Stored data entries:

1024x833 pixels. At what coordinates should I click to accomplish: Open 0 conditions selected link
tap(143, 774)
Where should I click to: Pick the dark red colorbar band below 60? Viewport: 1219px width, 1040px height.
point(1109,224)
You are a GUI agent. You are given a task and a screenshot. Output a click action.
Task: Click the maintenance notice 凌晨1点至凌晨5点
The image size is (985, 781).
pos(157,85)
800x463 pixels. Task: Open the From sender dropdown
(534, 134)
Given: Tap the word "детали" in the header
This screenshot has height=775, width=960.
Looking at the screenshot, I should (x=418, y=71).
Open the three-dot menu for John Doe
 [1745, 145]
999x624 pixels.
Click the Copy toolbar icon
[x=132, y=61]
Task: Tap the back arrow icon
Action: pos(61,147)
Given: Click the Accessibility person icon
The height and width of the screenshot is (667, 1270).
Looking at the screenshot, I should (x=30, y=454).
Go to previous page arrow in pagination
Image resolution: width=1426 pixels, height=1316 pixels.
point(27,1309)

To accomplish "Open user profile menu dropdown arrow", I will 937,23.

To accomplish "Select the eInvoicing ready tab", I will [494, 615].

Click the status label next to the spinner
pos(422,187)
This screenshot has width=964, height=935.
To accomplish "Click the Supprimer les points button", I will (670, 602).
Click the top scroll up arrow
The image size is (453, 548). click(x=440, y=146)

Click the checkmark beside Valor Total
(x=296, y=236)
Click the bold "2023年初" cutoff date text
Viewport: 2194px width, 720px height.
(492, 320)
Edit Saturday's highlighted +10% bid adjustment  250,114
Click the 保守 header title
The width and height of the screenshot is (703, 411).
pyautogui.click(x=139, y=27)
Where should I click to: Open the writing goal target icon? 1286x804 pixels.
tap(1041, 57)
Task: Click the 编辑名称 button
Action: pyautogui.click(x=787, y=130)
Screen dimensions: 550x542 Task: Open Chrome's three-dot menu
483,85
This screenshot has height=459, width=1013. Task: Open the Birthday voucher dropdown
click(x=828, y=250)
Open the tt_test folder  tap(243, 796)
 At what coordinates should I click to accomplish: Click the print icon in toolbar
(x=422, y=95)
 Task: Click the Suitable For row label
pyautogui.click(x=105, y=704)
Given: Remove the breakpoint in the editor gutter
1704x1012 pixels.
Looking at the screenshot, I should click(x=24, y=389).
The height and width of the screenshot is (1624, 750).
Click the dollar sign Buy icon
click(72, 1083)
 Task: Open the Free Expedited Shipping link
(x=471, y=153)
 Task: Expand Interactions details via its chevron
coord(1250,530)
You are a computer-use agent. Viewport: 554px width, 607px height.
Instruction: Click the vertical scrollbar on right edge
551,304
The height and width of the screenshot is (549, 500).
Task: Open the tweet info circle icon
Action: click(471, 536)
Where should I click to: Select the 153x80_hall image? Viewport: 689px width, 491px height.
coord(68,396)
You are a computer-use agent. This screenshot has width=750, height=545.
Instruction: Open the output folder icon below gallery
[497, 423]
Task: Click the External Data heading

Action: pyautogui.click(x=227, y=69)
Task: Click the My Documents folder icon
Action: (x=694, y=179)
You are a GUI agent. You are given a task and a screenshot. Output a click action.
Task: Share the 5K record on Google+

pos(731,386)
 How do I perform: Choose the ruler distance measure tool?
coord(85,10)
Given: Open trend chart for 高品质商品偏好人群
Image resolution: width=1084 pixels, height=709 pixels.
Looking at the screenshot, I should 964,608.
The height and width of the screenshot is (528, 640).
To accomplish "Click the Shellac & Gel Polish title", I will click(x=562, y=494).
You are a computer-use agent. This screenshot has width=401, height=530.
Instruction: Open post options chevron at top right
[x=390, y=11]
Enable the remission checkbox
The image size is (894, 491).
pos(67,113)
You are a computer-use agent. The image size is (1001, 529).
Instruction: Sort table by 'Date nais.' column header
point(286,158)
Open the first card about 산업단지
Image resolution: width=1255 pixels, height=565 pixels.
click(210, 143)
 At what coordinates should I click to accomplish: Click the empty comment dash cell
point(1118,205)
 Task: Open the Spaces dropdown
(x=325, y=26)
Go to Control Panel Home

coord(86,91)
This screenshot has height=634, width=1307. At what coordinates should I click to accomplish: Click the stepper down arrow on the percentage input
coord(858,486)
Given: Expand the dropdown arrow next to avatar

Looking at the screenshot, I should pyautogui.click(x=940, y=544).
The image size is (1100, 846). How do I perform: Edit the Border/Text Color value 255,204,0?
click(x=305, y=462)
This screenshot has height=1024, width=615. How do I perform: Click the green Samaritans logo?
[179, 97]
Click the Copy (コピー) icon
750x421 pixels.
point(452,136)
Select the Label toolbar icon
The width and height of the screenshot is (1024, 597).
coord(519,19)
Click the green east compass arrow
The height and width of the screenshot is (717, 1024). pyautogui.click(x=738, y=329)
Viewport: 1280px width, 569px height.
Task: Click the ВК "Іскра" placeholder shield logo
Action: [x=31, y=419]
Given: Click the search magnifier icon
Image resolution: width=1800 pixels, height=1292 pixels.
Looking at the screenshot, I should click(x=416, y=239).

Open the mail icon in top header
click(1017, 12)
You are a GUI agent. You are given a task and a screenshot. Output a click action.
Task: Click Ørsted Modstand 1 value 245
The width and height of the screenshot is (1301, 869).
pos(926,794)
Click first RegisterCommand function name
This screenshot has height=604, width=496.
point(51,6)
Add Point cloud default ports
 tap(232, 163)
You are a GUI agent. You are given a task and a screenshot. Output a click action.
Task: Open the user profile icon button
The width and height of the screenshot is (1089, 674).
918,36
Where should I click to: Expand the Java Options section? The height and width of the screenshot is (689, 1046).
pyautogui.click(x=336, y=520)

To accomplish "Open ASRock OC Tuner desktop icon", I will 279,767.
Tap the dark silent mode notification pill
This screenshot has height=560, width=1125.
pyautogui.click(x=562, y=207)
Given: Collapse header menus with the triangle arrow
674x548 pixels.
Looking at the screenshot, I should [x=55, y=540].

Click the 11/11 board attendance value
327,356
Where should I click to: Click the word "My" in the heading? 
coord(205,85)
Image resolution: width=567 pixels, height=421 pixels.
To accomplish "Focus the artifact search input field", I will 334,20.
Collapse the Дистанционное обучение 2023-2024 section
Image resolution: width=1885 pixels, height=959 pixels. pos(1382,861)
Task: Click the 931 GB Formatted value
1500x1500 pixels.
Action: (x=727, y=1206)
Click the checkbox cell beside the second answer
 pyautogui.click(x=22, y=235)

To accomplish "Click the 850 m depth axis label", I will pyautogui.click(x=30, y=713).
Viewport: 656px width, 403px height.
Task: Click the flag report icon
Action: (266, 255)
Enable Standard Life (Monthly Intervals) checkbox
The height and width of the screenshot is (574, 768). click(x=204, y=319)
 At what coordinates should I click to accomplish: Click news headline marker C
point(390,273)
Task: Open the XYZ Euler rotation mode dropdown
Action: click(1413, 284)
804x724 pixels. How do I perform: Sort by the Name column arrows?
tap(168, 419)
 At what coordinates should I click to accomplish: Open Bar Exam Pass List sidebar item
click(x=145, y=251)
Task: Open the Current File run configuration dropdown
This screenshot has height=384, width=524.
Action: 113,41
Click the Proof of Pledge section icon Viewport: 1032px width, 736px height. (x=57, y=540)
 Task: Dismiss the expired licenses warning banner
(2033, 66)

WORK TO COMPLETE: The data above should be returned exactly as written.

TASK RESPONSE:
1024x833 pixels. At what coordinates should I click to accomplish: Open 0 conditions selected link
tap(143, 774)
Where should I click to: Pick the dark red colorbar band below 60? Viewport: 1219px width, 1040px height.
point(1109,224)
You are a GUI agent. You are given a task and a screenshot. Output a click action.
Task: Click the maintenance notice 凌晨1点至凌晨5点
The image size is (985, 781).
pos(157,85)
800x463 pixels. Task: Open the From sender dropdown
(534, 134)
Given: Tap the word "детали" in the header
This screenshot has height=775, width=960.
Looking at the screenshot, I should (x=418, y=71).
Open the three-dot menu for John Doe
 [1745, 145]
999x624 pixels.
Click the Copy toolbar icon
[x=132, y=61]
Task: Tap the back arrow icon
Action: pos(61,147)
Given: Click the Accessibility person icon
The height and width of the screenshot is (667, 1270).
Looking at the screenshot, I should (x=30, y=454).
Go to previous page arrow in pagination
Image resolution: width=1426 pixels, height=1316 pixels.
point(27,1309)

To accomplish "Open user profile menu dropdown arrow", I will 937,23.

To accomplish "Select the eInvoicing ready tab", I will [494, 615].

Click the status label next to the spinner
pos(422,187)
This screenshot has width=964, height=935.
To accomplish "Click the Supprimer les points button", I will (670, 602).
Click the top scroll up arrow
The image size is (453, 548). click(x=440, y=146)

Click the checkmark beside Valor Total
(x=296, y=236)
Click the bold "2023年初" cutoff date text
Viewport: 2194px width, 720px height.
(492, 320)
Edit Saturday's highlighted +10% bid adjustment  250,114
Click the 保守 header title
The width and height of the screenshot is (703, 411).
pyautogui.click(x=139, y=27)
Where should I click to: Open the writing goal target icon? 1286x804 pixels.
tap(1041, 57)
Task: Click the 编辑名称 button
Action: pyautogui.click(x=787, y=130)
Screen dimensions: 550x542 Task: Open Chrome's three-dot menu
483,85
This screenshot has height=459, width=1013. Task: Open the Birthday voucher dropdown
click(x=828, y=250)
Open the tt_test folder  tap(243, 796)
 At what coordinates should I click to accomplish: Click the print icon in toolbar
(x=422, y=95)
 Task: Click the Suitable For row label
pyautogui.click(x=105, y=704)
Given: Remove the breakpoint in the editor gutter
1704x1012 pixels.
Looking at the screenshot, I should click(x=24, y=389).
The height and width of the screenshot is (1624, 750).
Click the dollar sign Buy icon
click(72, 1083)
 Task: Open the Free Expedited Shipping link
(x=471, y=153)
 Task: Expand Interactions details via its chevron
coord(1250,530)
You are a computer-use agent. Viewport: 554px width, 607px height.
Instruction: Click the vertical scrollbar on right edge
551,304
The height and width of the screenshot is (549, 500).
Task: Open the tweet info circle icon
Action: click(471, 536)
Where should I click to: Select the 153x80_hall image? Viewport: 689px width, 491px height.
coord(68,396)
You are a computer-use agent. This screenshot has width=750, height=545.
Instruction: Open the output folder icon below gallery
[497, 423]
Task: Click the External Data heading

Action: pyautogui.click(x=227, y=69)
Task: Click the My Documents folder icon
Action: (x=694, y=179)
You are a GUI agent. You are given a task and a screenshot. Output a click action.
Task: Share the 5K record on Google+

pos(731,386)
 How do I perform: Choose the ruler distance measure tool?
coord(85,10)
Given: Open trend chart for 高品质商品偏好人群
Image resolution: width=1084 pixels, height=709 pixels.
Looking at the screenshot, I should 964,608.
The height and width of the screenshot is (528, 640).
To accomplish "Click the Shellac & Gel Polish title", I will click(x=562, y=494).
You are a computer-use agent. This screenshot has width=401, height=530.
Instruction: Open post options chevron at top right
[x=390, y=11]
Enable the remission checkbox
The image size is (894, 491).
pos(67,113)
You are a computer-use agent. The image size is (1001, 529).
Instruction: Sort table by 'Date nais.' column header
point(286,158)
Open the first card about 산업단지
Image resolution: width=1255 pixels, height=565 pixels.
click(210, 143)
 At what coordinates should I click to accomplish: Click the empty comment dash cell
point(1118,205)
 Task: Open the Spaces dropdown
(x=325, y=26)
Go to Control Panel Home

coord(86,91)
This screenshot has height=634, width=1307. At what coordinates should I click to accomplish: Click the stepper down arrow on the percentage input
coord(858,486)
Given: Expand the dropdown arrow next to avatar

Looking at the screenshot, I should pyautogui.click(x=940, y=544).
The image size is (1100, 846). How do I perform: Edit the Border/Text Color value 255,204,0?
click(x=305, y=462)
This screenshot has height=1024, width=615. How do I perform: Click the green Samaritans logo?
[179, 97]
Click the Copy (コピー) icon
750x421 pixels.
point(452,136)
Select the Label toolbar icon
The width and height of the screenshot is (1024, 597).
coord(519,19)
Click the green east compass arrow
The height and width of the screenshot is (717, 1024). pyautogui.click(x=738, y=329)
Viewport: 1280px width, 569px height.
Task: Click the ВК "Іскра" placeholder shield logo
Action: [x=31, y=419]
Given: Click the search magnifier icon
Image resolution: width=1800 pixels, height=1292 pixels.
Looking at the screenshot, I should click(x=416, y=239).

Open the mail icon in top header
click(1017, 12)
You are a GUI agent. You are given a task and a screenshot. Output a click action.
Task: Click Ørsted Modstand 1 value 245
The width and height of the screenshot is (1301, 869).
pos(926,794)
Click first RegisterCommand function name
This screenshot has height=604, width=496.
point(51,6)
Add Point cloud default ports
 tap(232, 163)
You are a GUI agent. You are given a task and a screenshot. Output a click action.
Task: Open the user profile icon button
The width and height of the screenshot is (1089, 674).
918,36
Where should I click to: Expand the Java Options section? The height and width of the screenshot is (689, 1046).
pyautogui.click(x=336, y=520)

To accomplish "Open ASRock OC Tuner desktop icon", I will 279,767.
Tap the dark silent mode notification pill
This screenshot has height=560, width=1125.
pyautogui.click(x=562, y=207)
Given: Collapse header menus with the triangle arrow
674x548 pixels.
Looking at the screenshot, I should [x=55, y=540].

Click the 11/11 board attendance value
327,356
Where should I click to: Click the word "My" in the heading? 
coord(205,85)
Image resolution: width=567 pixels, height=421 pixels.
To accomplish "Focus the artifact search input field", I will 334,20.
Collapse the Дистанционное обучение 2023-2024 section
Image resolution: width=1885 pixels, height=959 pixels. pos(1382,861)
Task: Click the 931 GB Formatted value
1500x1500 pixels.
Action: (x=727, y=1206)
Click the checkbox cell beside the second answer
 pyautogui.click(x=22, y=235)

To accomplish "Click the 850 m depth axis label", I will pyautogui.click(x=30, y=713).
Viewport: 656px width, 403px height.
Task: Click the flag report icon
Action: (266, 255)
Enable Standard Life (Monthly Intervals) checkbox
The height and width of the screenshot is (574, 768). click(x=204, y=319)
 At what coordinates should I click to accomplish: Click news headline marker C
point(390,273)
Task: Open the XYZ Euler rotation mode dropdown
Action: click(1413, 284)
804x724 pixels. How do I perform: Sort by the Name column arrows?
tap(168, 419)
 At what coordinates should I click to accomplish: Open Bar Exam Pass List sidebar item
click(x=145, y=251)
Task: Open the Current File run configuration dropdown
This screenshot has height=384, width=524.
Action: 113,41
Click the Proof of Pledge section icon Viewport: 1032px width, 736px height. (x=57, y=540)
 Task: Dismiss the expired licenses warning banner
(2033, 66)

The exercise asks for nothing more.